Prelim notes: RL

General formulation of the reinforcement learning problem: I am an agent inside an environment. Minimally, this environment consists of a set $S$ of states and $A$ of actions. I may additionally have a model $T(s,a,s')$ of this environment, which takes (state, action) pairs to distributions over states. At every time step, I observe a state $s$ and select an action $a$ . I then transition to a new state $s'$ according to some transition function $P$ (not necessarily the same as $T$ !) and receive a reward $R(s,a,s') \in \mathbb{R}$ .

My goal is to maximize expected total reward, either up to a fixed time horizon $T$ , or a discounted future $\sum_{t = 0}^\infty \gamma^t r_t$ . My behavior will be defined by a policy $\pi$ , which maps states to distributions over actions. Then the reinforcement learning problem is to define a policy that maximizes my reward in the sense just given.

Value iteration with a fixed policy (policy evaluation)

Suppose I already know the true transition function $P$ and reward function $R$ . Basic question: given a fixed policy, what is the value (expected total future reward) $V^\pi_t(s)$ of being in state $s$ ? Alternatively, what is the value $Q^\pi_t(s,a)$ of taking action $a$ in state $s$ ? (We’ll ignore the finite case from now on—it’s straightforward.) Certainly the following relations hold:

\[ V^\pi(s) = \sum_a \pi(s,a) \sum_{s’} P(s,a,s’) [R(s,a,s’) + \gamma V^\pi(s’)] \]

\[ Q^\pi(s,a) = \sum_{s’} P(s,a,s’) [R(s,a,s’) + \gamma \sum_a’ Q^\pi(s’,\pi(s’, a’))] \]

These are called the Bellman equations. In each case, they define a system of $|S|$ (or $|S \times A|$ ) linear equations in the same number of unknowns, and we can just throw the system at a solver to get the right values for $V$ or $Q$ .

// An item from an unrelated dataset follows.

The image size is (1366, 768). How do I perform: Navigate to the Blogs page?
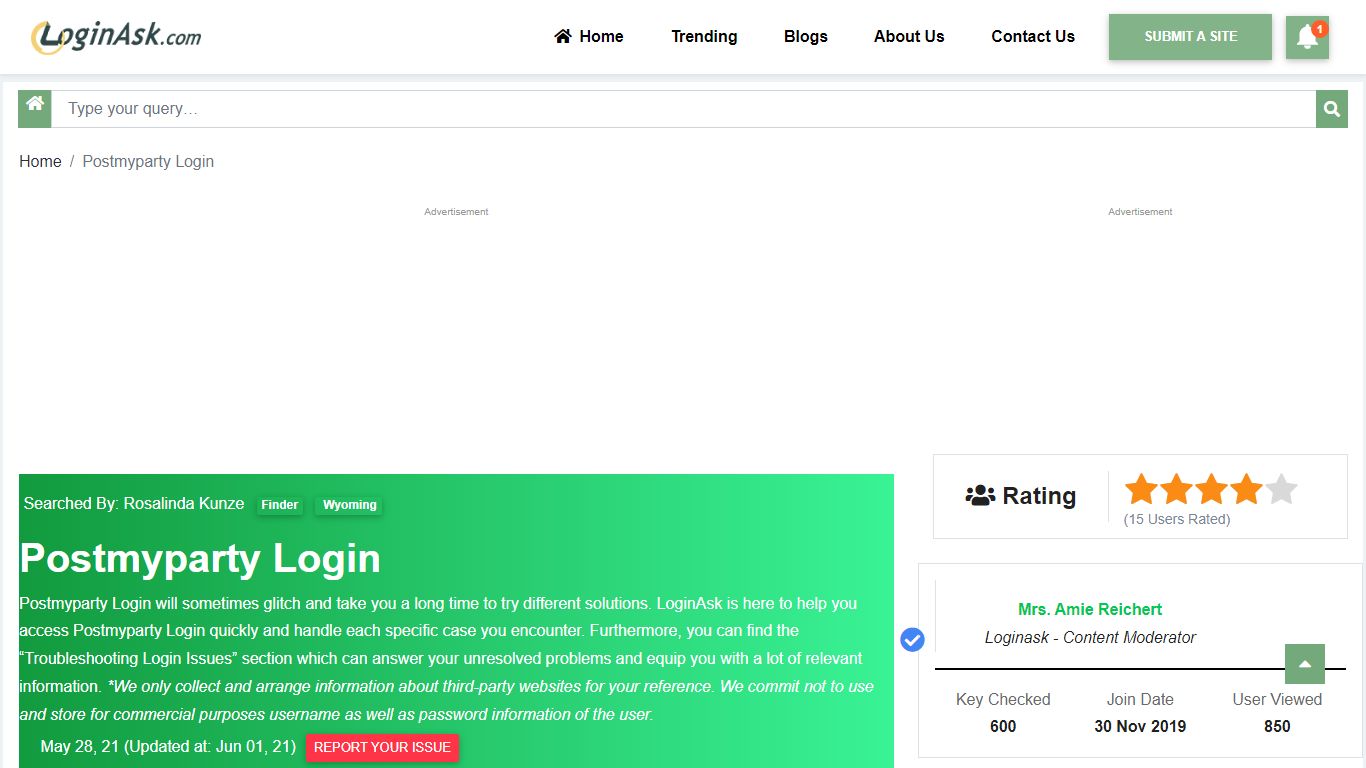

Alternatively, there is an iterative method that often finds the solution faster. In particular, treat the Bellman equation for $V$ given above as an operater rather than an inequality. First observe that the true value function is a fixed point of this operator. It can be shown (TODO show it; easy in this case) that it is a contraction mapping; it follows from Banach’s fixed point theorem that the fixed point is unique, and repeated application of this backup will eventually converge to it.

Policy iteration

What I really want is the best policy $\pi^*$ . We can write down the conditions for this just like before (these are the Bellman optimality equations):

\[ V^*(s) = \max_a \sum_{s’} P(s,a,s’) [R(s,a,s’) + \gamma V^*(s’) ] \]

(assume, toward contradiction, that the optimal policy did something other than max over $a$ above—then we could improve its value by choosing the max instead).

Now suppose, given some $V^\pi$, that I define a new policy to greedily select actions which maximize the value of the successor state. It’s easy to see that the value of the new policy $\pi'$ is at least as good as the old one—at every step $Q^{\pi'}(s,a) \geq V(s)$ .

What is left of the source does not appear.